Home > The Travelling Cat Chronicles(9)

The Travelling Cat Chronicles(9)
Author: Hiro Arikawa

‘Stop messing around!’

But all he was doing was giving them their presents. The thought made him want to cry.

His mother had a serious look in her eyes. ‘Change your clothes, we’re going over to Satoru’s.’

‘Satoru had to leave early. Has something happened?’

His mother looked down, searching for how to put it, but his father didn’t mince his words.

‘Satoru’s parents passed away.’

Passed away. The words didn’t register, and Kosuke stood there blankly.

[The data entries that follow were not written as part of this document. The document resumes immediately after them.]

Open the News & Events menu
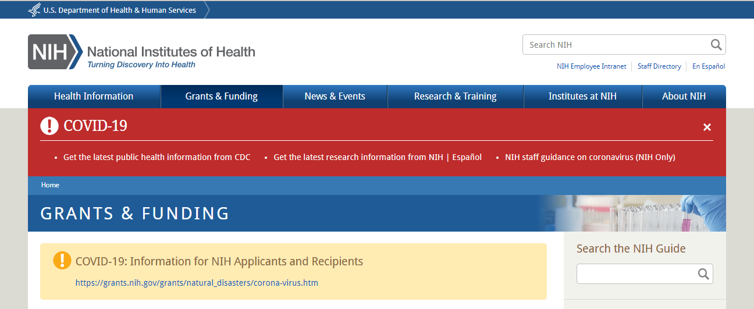This screenshot has height=309, width=754. [335, 97]
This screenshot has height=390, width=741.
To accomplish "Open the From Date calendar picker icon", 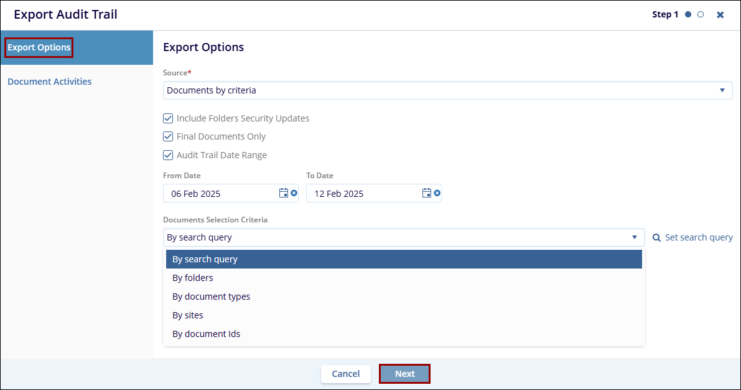I will (284, 193).
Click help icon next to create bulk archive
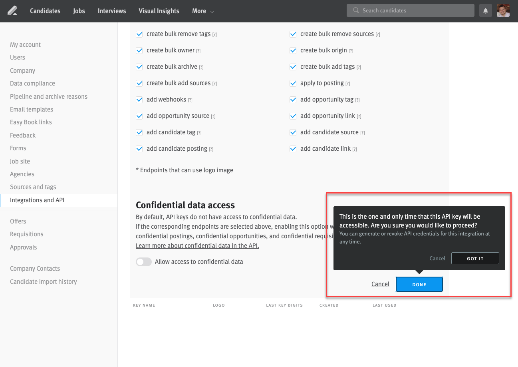The width and height of the screenshot is (518, 367). 201,67
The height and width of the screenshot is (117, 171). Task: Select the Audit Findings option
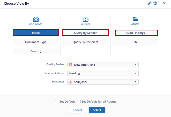pos(135,33)
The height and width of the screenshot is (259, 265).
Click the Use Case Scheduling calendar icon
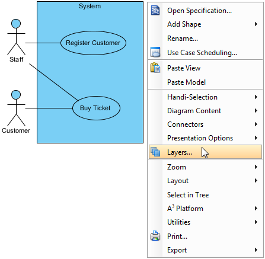[155, 52]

‘They died!’ his father grunted.

The moment Kosuke understood, the tears started to flow. It was as if a dam had broken.

‘Stop your blubbering,’ his father said, poking him again, but the tears wouldn’t stop.

Satoru – Satoru, Satoru … My god …

Kosuke had gone over to Satoru’s just the day before they had left for their school trip. He had been playing with Hachi and Satoru’s mother had said, ‘You have to get up early tomorrow for your school trip, so you’d better be getting home soon. You’re welcome to play with Hachi any time.’ Kosuke suddenly fell silent.

‘It was a car accident. They swerved to avoid a bicycle that came out of nowhere …’

They missed the bike, but the two of them didn’t make it.

‘Today’s the wake, so we should go.’

Kosuke changed into the clothes his mother had laid out for him and the three of them set off. Just as they reached the bottom of the slope leading to the housing complex, Kosuke realized he’d forgotten something.

‘You can get it later!’

He stood up to his father, telling them they could go on ahead, and finally managed to persuade him to give him the house key.

‘What an idiot!’ he heard his father mutter as he trotted on.

The wake was being held at the local community centre.

A couple of women dressed in black scurried around, and Satoru sat vacantly in front of the two coffins at the altar.

‘Satoru!’ Kosuke called out.

‘Um,’ Satoru said, nodding. It was as if his mind was elsewhere. Kosuke had no idea what to say.

‘Here you go.’

Kosuke pulled out a thin paper packet from his pocket. The present he’d run back to fetch when his father had called him an idiot.

‘The blotting paper your mother wanted. It’s Yojiya.’ Satoru burst into tears; he dropped his head while his small body shook with his sobbing. It was only later, when Kosuke had grown up, that he understood the full meaning of the word ‘lament’.

A young woman came over quickly and huddled over him. She spoke in Satoru’s ear, and from the way she was rubbing his back to comfort him, she seemed to know him well.

‘Are you a friend of Satoru’s?’ she asked.

‘Yes, I am,’ Kosuke replied, standing up straight.

‘Would you take him home so he can have a rest? This is the first time he’s cried since he got back.’

Kosuke said he would.

The woman’s eyes, puffy from crying herself, broke into a smile.

‘Thank you,’ she said.

Throughout the funeral, Satoru had sat rigidly next to the young woman. There were other people there who were apparently relatives, but they didn’t seem so close to him.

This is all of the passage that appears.